PROBLEMS AND TASKS:
A) On the French resources page, what levels do the RFI: Savoirs articles and audio cover?
B) Using the French resources page, explain why it advises learners to vary their listening sources.
C) Please rewrite the paragraph on the French resources page that begins "TV5's free learning platform" as a short bulleted list, keeping its main facts.

PAGE TEXT:
**********

External Resources
The best free French resources beyond CYFFL: curated for Canadian learners. News, podcasts, TV, grammar practice, and dictionaries, with notes on level and register.
News & reading
Reading news daily is one of the fastest ways to build vocabulary. Start with shorter articles, work up to long-form journalism.
Radio-Canada ↗
Canada's French public broadcaster. News, articles, and video: in Canadian French. The closest thing to an SLE reading text you'll find for free.
🍁 Canadian French
Le Devoir ↗
Quebec's premier independent newspaper. Long-form journalism, editorials, and opinion: excellent for building argument vocabulary and formal French.
🍁 Canadian French
Le Monde ↗
France's newspaper of record. Formal, clear, dense. Great for upper-intermediate and advanced learners: but note the vocabulary is European, not Canadian.
🇫🇷 European French
Le Figaro ↗
Conservative French daily. Strong for current events, culture, and society. Good counterpoint to Le Monde for balanced reading.
🇫🇷 European French
RFI: Savoirs ↗
Radio France Internationale's learning site. Annotated articles and audio at levels A2–B2, with comprehension exercises. Purpose-built for French learners.
🌍 International French
1jour1actu ↗
Current events explained simply for students. Each article covers one news story in clear, accessible French. Excellent for A2–B1 learners who find newspapers too dense.
🇫🇷 European French
Listening & audio
Listen daily: even 15 minutes of real French audio builds the ear faster than any exercise. Vary your sources: news, conversation, and narrative all sound different.
Radio-Canada Première ↗
Live and on-demand Canadian French radio. Talk shows, news, interviews, and culture programs. Best source for authentic Québécois French in a formal but conversational register.
🍁 Canadian French
InnerFrench (podcast) ↗
Slow, clear French with no English: entirely in French from the first episode. Hugo talks about culture, society, and language itself. One of the best intermediate immersion podcasts.
🇫🇷 European French
Coffee Break French (podcast) ↗
Structured lessons for all levels delivered in podcast format. The early seasons build grammar and vocabulary through dialogue; later seasons tackle authentic texts.
🌍 Neutral French
RFI Journal en français facile ↗
RFI's daily news summary spoken at a reduced speed. Real news, simplified vocabulary: one of the best bridges between learning French and listening to real French.
🌍 International French
Français Authentique (YouTube/podcast) ↗
Johan Tekfak speaks natural, relatively slow French about language-learning and culture. Entirely in French: no English crutches. Great for building listening stamina.
🇫🇷 European French
TV5Monde ↗
TV5's free learning platform uses authentic French TV clips (news, documentaries, fiction) with built-in exercises. Subtitles can be toggled: a genuine immersion tool.

**********

RAW DATA:
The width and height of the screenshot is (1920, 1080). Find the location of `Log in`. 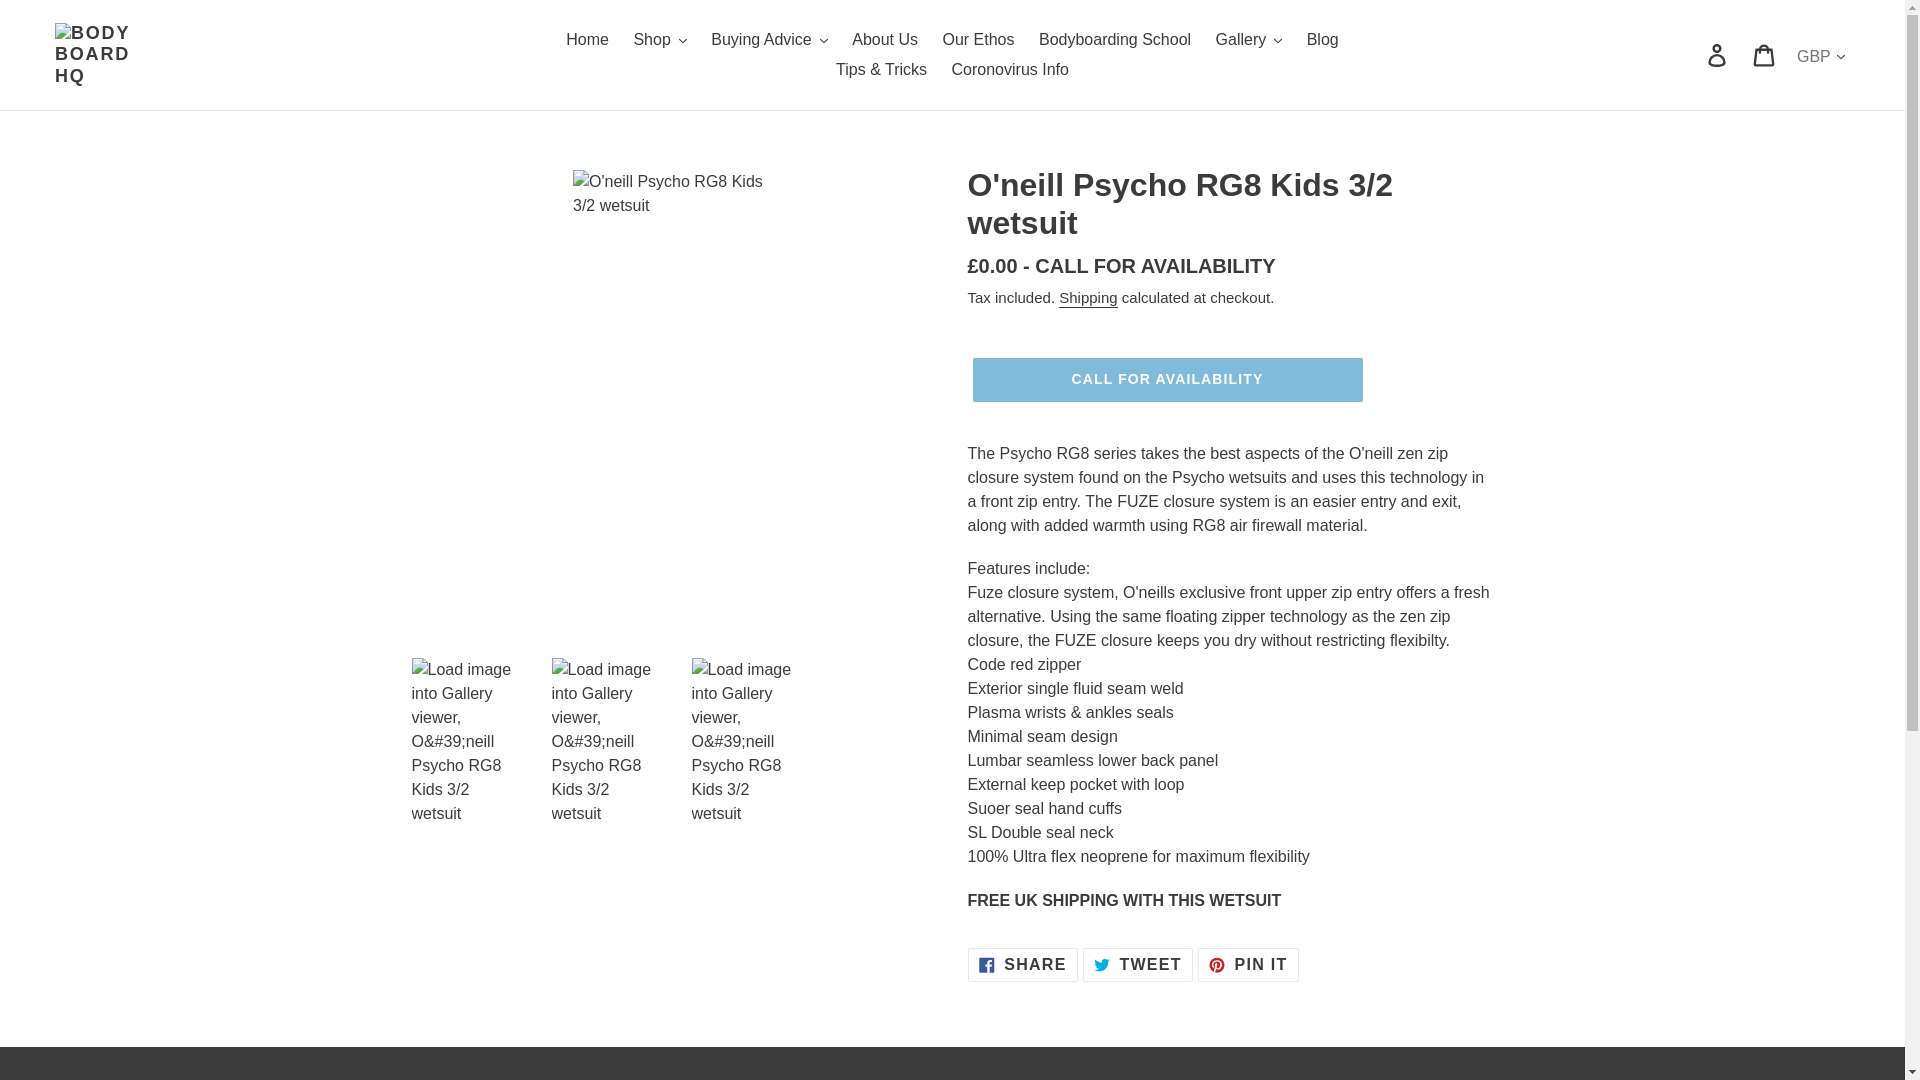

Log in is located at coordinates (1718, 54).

**********

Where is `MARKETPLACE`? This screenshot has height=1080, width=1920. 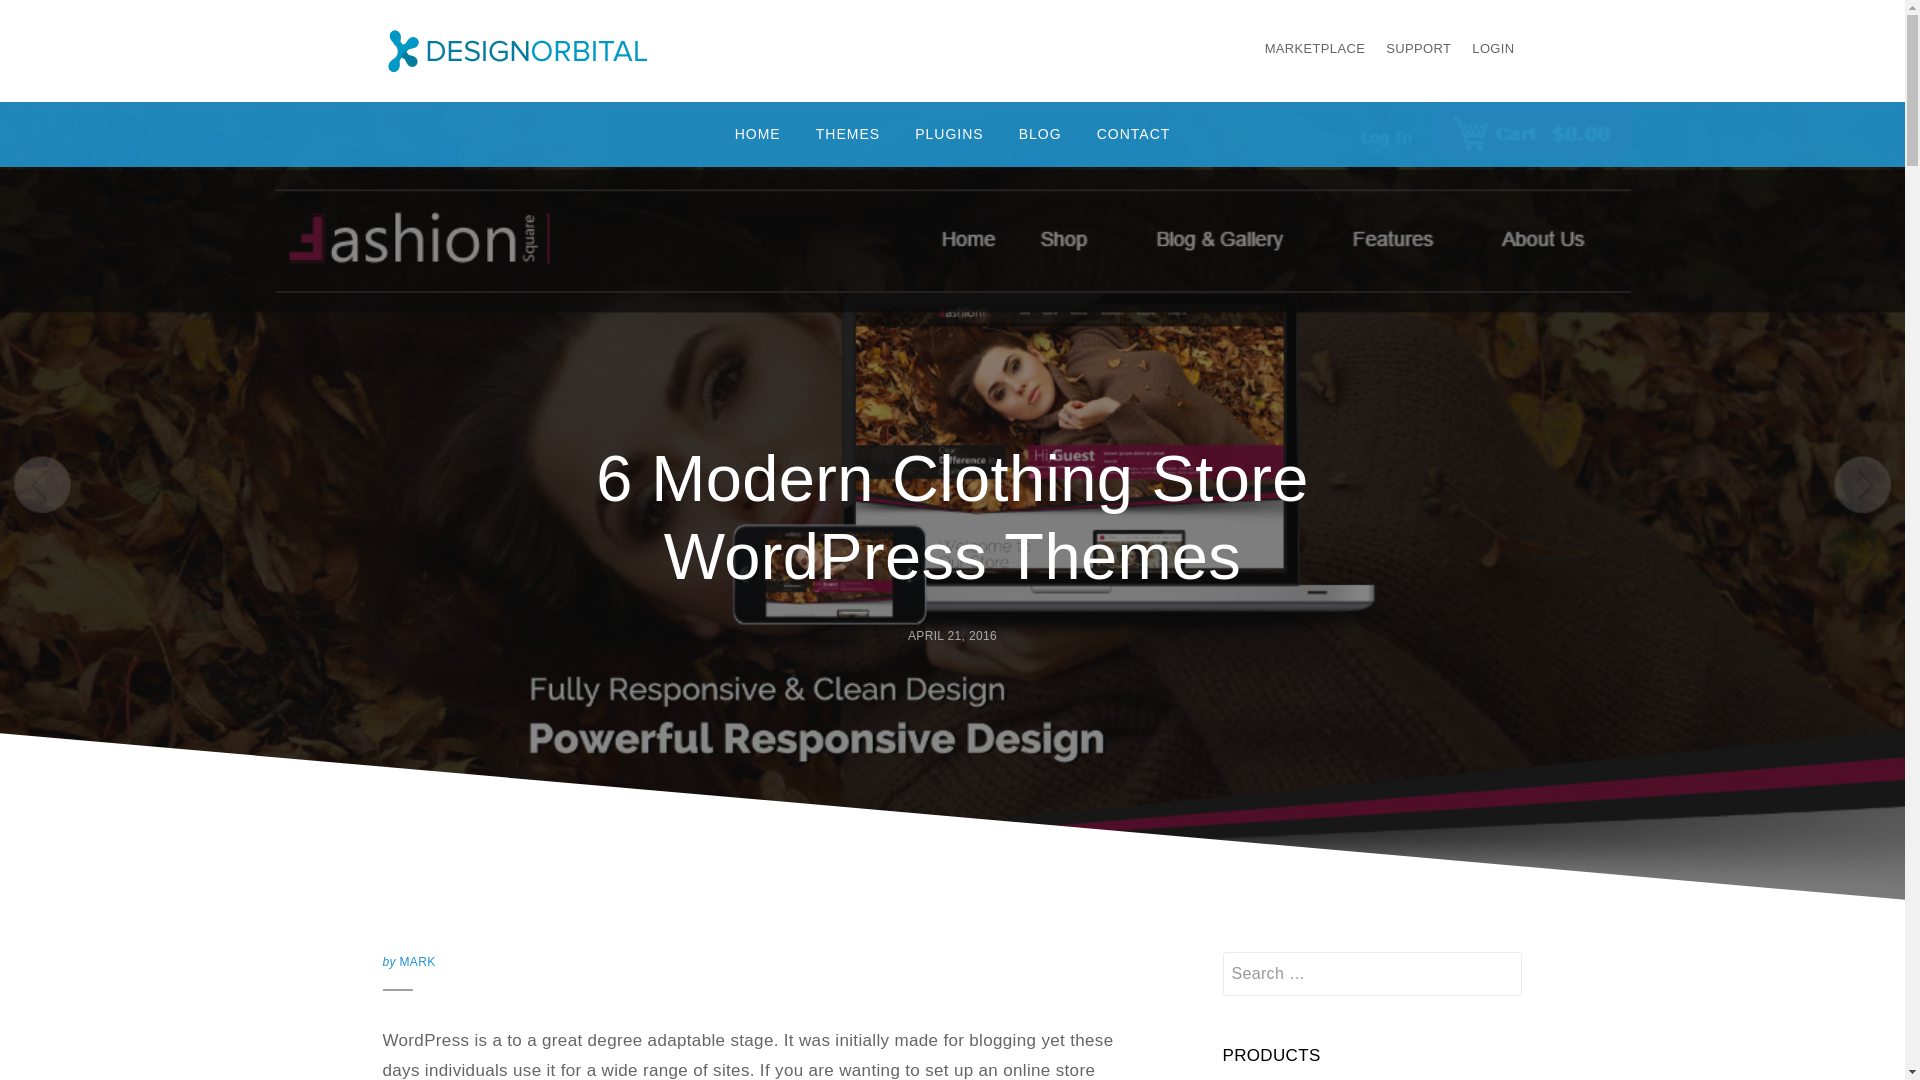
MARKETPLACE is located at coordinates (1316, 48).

**********

SOLVED PROBLEMS:
A) Levels A2–B2.

B) The page says to vary listening sources because news, conversation, and narrative all sound different.

C)
- Free learning platform from TV5
- Uses authentic French TV clips: news, documentaries, and fiction
- Includes built-in exercises
- Subtitles can be toggled on or off
- A genuine immersion tool